Problem statement: Would you write out the lines from the one containing "The image size is (2041, 1073)." to the end of the records below, exactly and in full, please?

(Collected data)

┏━━

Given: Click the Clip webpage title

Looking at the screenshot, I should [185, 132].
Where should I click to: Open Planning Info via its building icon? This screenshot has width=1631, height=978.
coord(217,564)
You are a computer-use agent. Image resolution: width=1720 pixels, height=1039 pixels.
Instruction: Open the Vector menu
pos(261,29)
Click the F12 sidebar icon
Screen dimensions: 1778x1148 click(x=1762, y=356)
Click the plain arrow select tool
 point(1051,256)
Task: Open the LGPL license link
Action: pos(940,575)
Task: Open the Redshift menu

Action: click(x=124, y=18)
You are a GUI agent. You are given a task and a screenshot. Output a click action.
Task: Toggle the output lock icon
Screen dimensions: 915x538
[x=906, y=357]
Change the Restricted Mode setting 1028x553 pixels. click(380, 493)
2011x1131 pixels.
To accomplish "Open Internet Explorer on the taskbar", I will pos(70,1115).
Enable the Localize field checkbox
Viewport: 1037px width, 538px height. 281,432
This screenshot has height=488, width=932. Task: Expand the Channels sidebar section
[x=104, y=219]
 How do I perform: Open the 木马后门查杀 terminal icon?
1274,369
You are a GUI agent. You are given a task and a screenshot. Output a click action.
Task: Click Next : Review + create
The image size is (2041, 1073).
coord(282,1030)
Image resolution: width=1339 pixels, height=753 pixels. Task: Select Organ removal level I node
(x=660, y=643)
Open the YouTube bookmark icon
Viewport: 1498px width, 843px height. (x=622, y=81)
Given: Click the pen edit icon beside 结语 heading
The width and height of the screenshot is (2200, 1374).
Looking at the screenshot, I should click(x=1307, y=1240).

┗━━

Solution to this exercise:
The image size is (2041, 1073).
coord(282,1030)
Image resolution: width=1339 pixels, height=753 pixels. Task: Select Organ removal level I node
(x=660, y=643)
Open the YouTube bookmark icon
Viewport: 1498px width, 843px height. (x=622, y=81)
Given: Click the pen edit icon beside 结语 heading
The width and height of the screenshot is (2200, 1374).
Looking at the screenshot, I should click(x=1307, y=1240).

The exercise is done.